Nino Gritti: Grundsätzlich ist ein Anlagestil eine moderne Form der Aktienklassifizierung. Anlagestile haben einen bestimmten erklärenden Faktor, der wissenschaftlich belegt ist, gemeinsam. Die bekanntesten fünf Anlagestile sind «Value», «Quality», «Momentum», «Size» und «Minimum Volatility». Value beschreibt die Selektion von Titeln mit einer vergleichsweise tiefen Bewertung. Bekannte Investoren wie Benjamin Graham oder Warren Buffet prägten diesen Stil. Size setzt auf Aktien mit einer vergleichsweise tieferen Marktkapitalisierung, die jedoch höhere Wachstumsraten versprechen. Momentum hingegen fokussiert sich auf Aktien mit einer starken Kursentwicklung in den letzten Monaten. Mit dem Stil Minimum Volatility wird in Titel mit einer besonders tiefen Volatilität und damit einem überschaubaren Risiko investiert, während Quality Qualitätsaktien selektiert – beispielsweise aufgrund einer hohen finanziellen Stabilität oder guten Profitabilität des jeweiligen Unternehmens.

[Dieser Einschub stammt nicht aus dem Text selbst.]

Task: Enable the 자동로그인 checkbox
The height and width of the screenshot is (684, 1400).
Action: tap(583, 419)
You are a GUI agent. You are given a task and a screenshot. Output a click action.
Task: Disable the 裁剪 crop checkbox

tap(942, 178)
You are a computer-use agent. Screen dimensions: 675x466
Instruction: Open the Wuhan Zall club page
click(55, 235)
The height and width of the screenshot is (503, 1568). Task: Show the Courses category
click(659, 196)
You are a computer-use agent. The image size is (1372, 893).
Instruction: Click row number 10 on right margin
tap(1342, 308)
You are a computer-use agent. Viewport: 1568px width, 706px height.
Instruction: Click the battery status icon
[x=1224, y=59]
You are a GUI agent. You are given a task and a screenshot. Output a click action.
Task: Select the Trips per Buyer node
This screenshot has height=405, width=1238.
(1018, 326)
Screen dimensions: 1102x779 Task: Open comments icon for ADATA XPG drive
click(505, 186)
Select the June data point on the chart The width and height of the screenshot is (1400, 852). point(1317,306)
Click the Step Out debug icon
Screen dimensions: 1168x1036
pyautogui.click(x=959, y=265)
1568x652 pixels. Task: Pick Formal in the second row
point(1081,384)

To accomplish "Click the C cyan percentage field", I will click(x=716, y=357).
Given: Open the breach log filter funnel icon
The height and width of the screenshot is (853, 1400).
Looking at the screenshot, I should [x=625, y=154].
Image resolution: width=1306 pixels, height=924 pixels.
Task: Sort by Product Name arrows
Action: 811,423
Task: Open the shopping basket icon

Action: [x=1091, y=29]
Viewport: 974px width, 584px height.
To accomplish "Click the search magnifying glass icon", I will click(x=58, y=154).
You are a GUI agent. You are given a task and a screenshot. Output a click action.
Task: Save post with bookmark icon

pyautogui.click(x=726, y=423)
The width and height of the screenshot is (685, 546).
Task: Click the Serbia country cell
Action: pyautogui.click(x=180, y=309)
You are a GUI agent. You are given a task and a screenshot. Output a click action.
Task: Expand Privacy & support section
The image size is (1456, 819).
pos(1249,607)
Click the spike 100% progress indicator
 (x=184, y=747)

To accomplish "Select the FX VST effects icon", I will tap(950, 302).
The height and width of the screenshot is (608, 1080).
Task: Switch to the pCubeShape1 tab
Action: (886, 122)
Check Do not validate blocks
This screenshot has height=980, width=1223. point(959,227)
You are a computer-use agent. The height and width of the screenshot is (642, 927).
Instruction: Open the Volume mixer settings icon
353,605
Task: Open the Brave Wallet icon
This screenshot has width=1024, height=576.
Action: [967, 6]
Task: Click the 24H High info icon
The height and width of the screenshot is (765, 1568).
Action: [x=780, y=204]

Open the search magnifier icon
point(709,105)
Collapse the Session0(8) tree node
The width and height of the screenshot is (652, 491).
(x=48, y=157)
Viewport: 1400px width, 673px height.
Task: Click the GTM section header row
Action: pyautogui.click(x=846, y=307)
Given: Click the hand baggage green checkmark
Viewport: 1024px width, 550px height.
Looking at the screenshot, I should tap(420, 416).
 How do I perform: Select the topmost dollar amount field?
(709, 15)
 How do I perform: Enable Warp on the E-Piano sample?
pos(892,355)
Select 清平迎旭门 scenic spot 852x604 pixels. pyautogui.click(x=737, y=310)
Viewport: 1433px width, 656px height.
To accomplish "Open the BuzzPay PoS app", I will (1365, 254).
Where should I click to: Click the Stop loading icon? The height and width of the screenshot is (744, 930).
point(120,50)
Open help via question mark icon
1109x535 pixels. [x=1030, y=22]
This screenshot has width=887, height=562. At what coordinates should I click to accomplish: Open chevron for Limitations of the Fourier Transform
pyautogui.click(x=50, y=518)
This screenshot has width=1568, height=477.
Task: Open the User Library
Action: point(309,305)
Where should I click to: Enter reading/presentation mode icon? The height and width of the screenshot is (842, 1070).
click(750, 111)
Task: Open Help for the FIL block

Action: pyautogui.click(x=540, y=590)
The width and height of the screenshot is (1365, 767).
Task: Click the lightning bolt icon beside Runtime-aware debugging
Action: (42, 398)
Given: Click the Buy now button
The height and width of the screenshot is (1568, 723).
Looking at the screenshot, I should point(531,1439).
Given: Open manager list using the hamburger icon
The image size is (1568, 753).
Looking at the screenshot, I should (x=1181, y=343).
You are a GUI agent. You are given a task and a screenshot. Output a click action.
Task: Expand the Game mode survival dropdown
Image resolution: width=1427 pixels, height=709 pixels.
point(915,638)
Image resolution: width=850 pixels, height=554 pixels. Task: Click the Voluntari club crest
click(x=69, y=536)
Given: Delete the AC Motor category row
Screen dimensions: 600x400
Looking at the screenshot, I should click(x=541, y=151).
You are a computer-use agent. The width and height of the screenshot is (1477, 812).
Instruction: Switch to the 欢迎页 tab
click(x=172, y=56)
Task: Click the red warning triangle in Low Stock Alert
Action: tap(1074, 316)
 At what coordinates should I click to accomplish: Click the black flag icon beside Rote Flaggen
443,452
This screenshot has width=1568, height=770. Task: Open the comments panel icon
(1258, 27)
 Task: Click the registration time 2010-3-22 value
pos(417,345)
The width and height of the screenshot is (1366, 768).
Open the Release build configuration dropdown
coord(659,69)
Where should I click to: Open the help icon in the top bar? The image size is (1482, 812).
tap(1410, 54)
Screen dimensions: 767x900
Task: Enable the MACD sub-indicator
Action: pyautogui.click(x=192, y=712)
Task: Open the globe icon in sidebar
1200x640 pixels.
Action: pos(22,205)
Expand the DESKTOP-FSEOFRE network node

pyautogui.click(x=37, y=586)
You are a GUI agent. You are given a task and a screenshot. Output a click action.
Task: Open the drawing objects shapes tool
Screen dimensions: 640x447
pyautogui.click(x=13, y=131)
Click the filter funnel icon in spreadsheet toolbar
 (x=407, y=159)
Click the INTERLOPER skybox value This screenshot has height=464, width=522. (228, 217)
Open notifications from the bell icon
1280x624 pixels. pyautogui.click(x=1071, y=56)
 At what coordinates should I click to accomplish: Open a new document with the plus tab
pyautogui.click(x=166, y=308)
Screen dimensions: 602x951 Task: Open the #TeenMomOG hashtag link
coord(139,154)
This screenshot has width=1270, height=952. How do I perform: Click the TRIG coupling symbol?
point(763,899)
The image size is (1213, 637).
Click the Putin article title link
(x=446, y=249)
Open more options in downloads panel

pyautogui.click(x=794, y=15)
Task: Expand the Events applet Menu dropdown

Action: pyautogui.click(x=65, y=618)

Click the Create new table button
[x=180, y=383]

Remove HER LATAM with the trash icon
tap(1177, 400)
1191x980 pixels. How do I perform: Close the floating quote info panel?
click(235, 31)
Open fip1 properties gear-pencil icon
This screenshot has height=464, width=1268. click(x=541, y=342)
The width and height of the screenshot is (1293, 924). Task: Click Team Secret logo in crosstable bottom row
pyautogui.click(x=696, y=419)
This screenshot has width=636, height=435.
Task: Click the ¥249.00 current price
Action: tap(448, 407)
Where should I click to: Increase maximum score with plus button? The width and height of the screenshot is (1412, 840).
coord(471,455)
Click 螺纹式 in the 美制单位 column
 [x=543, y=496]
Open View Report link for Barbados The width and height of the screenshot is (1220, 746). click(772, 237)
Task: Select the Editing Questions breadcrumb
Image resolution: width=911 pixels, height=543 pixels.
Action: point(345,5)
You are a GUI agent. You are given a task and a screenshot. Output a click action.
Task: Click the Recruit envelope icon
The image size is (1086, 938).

Ivan Walser: Es gibt Dutzende Anlagestile, aber nur wenige erzielen eine langfristige Faktorprämie – also eine Überrendite gegenüber dem Gesamtmarkt. Mit Blick auf das Rendite-Risiko-Profil wird deutlich, dass gewisse Anlagestile über eine ähnliche Volatilität wie der Markt verfügen, langfristig aber eine bessere Rendite generieren.
Zwischen den Anlagestilen gibt es auch Überschneidungen. So können, je nach Marktsituation, Titel gleichzeitig den Anlagestilen «Momentum» und «Value» entsprechen.
Rendite-Risiko-Profil (31.05.1994 bis 30.09.2022)
Diese Anlagestile erreichen ein besseres Rendite-Risiko-Profil als der Gesamtmarkt.
Quelle: Bloomberg (MSCI-Indizes)
Rendite eines Aktien-Portfolios
Faktorbasiertes Anlegen zielt darauf ab, unter Berücksichtigung von quantifizierbaren Merkmalen – sogenannten Faktoren – eine höhere risikobereinigte Rendite zu erzielen als der breite Markt. Die bekanntesten Anlagestile mit einer Faktorprämie sind «Value», «Quality», «Momentum», «Size» und «Minimum Volatility».
Wie können die Anlagestile gezielt für bestimmte Anlagebedürfnisse eingesetzt werden?
Walser: Zwei Kriterien sind essenziell: einerseits die Risikobereitschaft und andererseits der Anlagehorizont der Investorin oder des Investors. Der Stil «Minimum Volatility» eignet sich besonders für risikoaverse Anlegerinnen und Anleger. «Value» passt zu einem langen Anlagehorizont von 15 bis 20 Jahren. Kurzfristig orientierte Anlegerinnen und Anleger sind hingegen am besten mit «Momentum» bedient, da dieser Anlagestil zu mehr Portfolioaktivität und entsprechend zu schnelleren Ergebnissen führt.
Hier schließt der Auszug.